» Requirement: Search through the entries for the word "column" and copy every line that has it.

==*==

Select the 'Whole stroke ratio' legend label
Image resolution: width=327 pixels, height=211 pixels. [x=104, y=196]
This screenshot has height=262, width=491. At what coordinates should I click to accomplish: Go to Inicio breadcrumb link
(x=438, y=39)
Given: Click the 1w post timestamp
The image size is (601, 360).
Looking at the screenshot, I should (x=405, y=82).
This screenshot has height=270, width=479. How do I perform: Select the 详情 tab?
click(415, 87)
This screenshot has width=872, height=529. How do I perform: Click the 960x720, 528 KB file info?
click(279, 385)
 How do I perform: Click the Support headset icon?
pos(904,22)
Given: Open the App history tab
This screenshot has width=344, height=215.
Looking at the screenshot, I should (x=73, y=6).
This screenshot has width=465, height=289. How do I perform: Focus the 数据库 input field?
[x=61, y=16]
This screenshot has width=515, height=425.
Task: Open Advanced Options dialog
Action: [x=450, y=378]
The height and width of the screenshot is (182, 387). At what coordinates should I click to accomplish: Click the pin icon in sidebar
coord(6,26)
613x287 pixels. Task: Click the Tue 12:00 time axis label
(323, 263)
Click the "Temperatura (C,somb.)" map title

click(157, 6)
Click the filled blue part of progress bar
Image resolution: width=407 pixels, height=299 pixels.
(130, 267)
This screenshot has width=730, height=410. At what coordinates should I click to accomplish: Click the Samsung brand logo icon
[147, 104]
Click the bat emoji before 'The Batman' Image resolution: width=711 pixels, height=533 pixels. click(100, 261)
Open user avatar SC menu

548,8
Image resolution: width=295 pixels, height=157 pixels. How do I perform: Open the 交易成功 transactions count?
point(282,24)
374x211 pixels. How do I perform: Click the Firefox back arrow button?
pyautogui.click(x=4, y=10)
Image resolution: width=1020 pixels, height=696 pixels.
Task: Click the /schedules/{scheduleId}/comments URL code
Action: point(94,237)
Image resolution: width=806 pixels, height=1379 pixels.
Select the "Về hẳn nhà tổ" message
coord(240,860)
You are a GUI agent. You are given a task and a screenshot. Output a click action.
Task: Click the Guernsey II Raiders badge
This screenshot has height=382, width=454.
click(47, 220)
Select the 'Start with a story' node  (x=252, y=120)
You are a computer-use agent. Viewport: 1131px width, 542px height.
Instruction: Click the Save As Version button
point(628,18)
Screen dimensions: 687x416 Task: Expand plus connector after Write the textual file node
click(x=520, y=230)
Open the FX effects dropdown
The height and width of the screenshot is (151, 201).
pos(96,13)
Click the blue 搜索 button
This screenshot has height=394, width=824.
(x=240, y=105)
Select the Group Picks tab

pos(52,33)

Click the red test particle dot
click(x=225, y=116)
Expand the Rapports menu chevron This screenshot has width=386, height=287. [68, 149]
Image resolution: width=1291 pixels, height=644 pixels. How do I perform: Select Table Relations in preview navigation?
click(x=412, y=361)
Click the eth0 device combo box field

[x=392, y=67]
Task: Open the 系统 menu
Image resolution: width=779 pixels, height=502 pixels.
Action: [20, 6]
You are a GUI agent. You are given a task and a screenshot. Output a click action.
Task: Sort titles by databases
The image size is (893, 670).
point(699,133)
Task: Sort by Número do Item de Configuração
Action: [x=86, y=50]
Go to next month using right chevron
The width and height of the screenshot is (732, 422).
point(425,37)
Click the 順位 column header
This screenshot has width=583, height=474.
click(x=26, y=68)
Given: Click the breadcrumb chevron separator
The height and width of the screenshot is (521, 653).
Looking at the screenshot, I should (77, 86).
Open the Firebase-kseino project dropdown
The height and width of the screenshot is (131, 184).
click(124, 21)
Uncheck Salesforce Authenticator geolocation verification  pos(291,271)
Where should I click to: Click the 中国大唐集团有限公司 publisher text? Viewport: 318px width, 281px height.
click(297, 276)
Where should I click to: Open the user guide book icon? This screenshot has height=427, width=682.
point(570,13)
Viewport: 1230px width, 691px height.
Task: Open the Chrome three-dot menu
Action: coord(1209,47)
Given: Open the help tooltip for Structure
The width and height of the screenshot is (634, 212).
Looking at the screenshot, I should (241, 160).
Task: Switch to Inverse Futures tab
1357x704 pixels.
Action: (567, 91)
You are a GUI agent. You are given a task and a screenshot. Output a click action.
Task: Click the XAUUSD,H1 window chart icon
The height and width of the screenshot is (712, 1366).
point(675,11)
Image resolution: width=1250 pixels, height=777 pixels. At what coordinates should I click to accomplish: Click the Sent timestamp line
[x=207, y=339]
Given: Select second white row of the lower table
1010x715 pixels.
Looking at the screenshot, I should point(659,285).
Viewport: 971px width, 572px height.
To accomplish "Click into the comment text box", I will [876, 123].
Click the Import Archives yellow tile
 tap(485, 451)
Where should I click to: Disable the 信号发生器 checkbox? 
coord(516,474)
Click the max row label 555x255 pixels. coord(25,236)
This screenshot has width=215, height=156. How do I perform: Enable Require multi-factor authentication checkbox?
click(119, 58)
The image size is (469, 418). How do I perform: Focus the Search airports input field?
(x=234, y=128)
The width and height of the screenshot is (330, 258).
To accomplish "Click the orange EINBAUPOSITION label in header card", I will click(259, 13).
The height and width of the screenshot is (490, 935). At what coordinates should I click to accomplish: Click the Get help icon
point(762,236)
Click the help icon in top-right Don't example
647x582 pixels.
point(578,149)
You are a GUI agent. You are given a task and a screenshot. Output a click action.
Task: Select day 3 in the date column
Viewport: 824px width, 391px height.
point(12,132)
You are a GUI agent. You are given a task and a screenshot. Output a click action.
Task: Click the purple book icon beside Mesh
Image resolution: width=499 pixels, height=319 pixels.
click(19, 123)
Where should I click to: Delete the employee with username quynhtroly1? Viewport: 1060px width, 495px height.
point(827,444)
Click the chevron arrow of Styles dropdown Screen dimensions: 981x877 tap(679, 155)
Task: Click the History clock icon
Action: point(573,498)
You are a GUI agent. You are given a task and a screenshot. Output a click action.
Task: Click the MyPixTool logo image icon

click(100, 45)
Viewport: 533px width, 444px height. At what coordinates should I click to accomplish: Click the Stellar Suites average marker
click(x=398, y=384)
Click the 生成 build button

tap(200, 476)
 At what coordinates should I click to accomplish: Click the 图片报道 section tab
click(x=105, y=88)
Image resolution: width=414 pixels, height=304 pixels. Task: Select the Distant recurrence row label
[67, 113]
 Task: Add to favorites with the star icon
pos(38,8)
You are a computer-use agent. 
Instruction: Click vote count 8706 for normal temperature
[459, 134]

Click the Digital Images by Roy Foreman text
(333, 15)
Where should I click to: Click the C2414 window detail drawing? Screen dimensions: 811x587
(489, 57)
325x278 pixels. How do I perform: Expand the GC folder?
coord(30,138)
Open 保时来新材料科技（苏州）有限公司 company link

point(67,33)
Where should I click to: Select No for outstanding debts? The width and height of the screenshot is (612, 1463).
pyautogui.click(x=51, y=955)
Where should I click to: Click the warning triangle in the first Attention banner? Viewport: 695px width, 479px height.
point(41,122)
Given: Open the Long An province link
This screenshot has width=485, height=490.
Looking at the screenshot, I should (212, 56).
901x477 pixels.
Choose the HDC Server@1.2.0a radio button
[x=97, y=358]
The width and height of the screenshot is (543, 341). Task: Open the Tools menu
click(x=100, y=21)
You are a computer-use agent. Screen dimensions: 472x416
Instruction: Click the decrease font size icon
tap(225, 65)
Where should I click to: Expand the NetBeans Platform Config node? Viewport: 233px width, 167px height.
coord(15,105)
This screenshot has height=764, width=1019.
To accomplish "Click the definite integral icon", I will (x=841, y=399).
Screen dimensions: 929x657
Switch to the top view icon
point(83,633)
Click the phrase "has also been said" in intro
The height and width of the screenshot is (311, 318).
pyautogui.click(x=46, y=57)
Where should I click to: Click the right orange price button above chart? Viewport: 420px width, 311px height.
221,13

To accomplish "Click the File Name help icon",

==*==

» Written answer:
Click the 順位 column header
Task: Select day 3 in the date column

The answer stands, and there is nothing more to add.